■ What is required ■
Take the stretch from the line containing "What do you see at coordinates (808, 145)" through the line containing "center [196, 231]." and swap every "screenshot" for "screen capture". Reproduce only those lines, with nothing else altered.

(Excerpt from a dataset)
--- --- ---

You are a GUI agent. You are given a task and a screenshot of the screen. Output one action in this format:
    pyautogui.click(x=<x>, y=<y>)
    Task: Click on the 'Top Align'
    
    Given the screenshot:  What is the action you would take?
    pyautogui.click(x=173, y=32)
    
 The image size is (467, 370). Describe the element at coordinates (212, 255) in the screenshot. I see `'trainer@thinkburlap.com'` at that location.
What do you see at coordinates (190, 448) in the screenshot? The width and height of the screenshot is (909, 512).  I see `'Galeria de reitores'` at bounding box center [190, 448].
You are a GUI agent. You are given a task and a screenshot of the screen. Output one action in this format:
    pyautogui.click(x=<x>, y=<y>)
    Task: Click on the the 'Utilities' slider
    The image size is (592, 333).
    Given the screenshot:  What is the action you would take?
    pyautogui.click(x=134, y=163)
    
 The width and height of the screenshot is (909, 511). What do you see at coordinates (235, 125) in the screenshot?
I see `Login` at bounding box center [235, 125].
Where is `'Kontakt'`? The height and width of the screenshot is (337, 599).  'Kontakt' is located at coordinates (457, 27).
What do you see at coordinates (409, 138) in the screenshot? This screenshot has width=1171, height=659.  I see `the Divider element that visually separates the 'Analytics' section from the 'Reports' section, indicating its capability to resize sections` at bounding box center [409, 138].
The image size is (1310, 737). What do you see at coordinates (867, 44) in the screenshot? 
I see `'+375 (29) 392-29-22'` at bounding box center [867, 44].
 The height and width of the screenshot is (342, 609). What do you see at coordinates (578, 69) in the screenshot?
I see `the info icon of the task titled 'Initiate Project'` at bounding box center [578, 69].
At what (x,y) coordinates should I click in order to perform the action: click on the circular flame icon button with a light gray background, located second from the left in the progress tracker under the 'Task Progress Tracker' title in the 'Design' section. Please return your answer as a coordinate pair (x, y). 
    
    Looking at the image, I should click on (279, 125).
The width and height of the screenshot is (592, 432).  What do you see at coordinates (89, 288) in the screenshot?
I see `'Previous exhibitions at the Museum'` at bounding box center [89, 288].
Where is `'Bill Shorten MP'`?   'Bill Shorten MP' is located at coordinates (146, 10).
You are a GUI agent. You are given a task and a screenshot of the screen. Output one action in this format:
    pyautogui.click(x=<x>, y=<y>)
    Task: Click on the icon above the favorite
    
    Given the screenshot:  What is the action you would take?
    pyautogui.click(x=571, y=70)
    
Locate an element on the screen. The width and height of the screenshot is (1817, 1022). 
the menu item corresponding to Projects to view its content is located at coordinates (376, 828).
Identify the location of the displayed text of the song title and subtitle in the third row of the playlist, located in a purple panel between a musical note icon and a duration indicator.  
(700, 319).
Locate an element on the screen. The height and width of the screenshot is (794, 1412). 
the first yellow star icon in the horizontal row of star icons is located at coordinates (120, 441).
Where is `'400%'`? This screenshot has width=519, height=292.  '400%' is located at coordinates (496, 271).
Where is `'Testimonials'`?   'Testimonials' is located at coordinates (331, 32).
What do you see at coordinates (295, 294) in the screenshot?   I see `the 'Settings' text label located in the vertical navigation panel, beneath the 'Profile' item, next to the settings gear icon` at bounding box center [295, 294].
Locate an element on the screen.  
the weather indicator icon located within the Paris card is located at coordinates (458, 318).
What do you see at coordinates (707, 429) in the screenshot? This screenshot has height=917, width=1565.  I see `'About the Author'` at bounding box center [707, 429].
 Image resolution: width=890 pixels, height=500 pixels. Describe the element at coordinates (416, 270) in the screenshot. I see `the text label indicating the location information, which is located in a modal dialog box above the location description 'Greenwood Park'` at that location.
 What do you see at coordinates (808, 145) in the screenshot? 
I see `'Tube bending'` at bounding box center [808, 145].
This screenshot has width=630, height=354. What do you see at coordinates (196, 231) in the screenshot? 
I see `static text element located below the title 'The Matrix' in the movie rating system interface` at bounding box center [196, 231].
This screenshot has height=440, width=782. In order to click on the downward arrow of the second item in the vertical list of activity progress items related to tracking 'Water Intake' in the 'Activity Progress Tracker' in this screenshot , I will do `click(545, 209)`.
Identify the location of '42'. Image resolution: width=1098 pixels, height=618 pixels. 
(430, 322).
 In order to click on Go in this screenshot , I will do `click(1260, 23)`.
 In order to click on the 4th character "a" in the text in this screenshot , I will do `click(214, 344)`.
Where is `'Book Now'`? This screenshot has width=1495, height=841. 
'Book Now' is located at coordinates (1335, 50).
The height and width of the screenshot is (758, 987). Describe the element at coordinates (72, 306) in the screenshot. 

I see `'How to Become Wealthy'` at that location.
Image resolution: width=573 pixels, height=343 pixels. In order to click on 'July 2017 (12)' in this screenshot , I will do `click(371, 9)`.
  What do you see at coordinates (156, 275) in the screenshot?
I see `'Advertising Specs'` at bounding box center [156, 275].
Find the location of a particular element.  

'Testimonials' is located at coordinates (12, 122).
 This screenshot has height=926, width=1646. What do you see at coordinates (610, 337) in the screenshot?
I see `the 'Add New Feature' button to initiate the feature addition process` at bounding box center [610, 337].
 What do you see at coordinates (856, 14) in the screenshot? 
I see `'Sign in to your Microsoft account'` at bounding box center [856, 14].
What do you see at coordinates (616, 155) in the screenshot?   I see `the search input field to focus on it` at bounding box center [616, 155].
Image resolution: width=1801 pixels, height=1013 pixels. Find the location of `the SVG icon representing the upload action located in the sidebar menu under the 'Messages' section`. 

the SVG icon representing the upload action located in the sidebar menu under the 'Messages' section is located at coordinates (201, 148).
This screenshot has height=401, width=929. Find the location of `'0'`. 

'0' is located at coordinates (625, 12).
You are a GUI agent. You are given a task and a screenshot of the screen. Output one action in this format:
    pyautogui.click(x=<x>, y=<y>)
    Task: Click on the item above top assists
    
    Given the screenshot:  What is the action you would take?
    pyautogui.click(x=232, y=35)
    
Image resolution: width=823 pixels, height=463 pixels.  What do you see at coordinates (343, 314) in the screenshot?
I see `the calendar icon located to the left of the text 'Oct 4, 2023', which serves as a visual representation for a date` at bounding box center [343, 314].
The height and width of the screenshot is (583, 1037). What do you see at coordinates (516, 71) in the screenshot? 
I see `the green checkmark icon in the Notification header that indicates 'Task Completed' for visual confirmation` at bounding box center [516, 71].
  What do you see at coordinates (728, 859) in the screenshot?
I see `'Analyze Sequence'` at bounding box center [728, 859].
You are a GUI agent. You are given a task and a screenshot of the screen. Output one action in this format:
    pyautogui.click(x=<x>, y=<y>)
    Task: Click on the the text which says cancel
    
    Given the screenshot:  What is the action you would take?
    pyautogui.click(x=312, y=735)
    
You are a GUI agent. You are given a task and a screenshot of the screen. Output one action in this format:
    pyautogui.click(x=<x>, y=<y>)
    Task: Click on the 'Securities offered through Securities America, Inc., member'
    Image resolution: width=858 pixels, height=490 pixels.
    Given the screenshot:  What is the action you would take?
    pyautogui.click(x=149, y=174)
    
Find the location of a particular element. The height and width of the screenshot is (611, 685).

--- --- ---

■ Correct answer ■
 What do you see at coordinates (808, 145) in the screen capture? 
I see `'Tube bending'` at bounding box center [808, 145].
This screen capture has width=630, height=354. What do you see at coordinates (196, 231) in the screen capture? 
I see `static text element located below the title 'The Matrix' in the movie rating system interface` at bounding box center [196, 231].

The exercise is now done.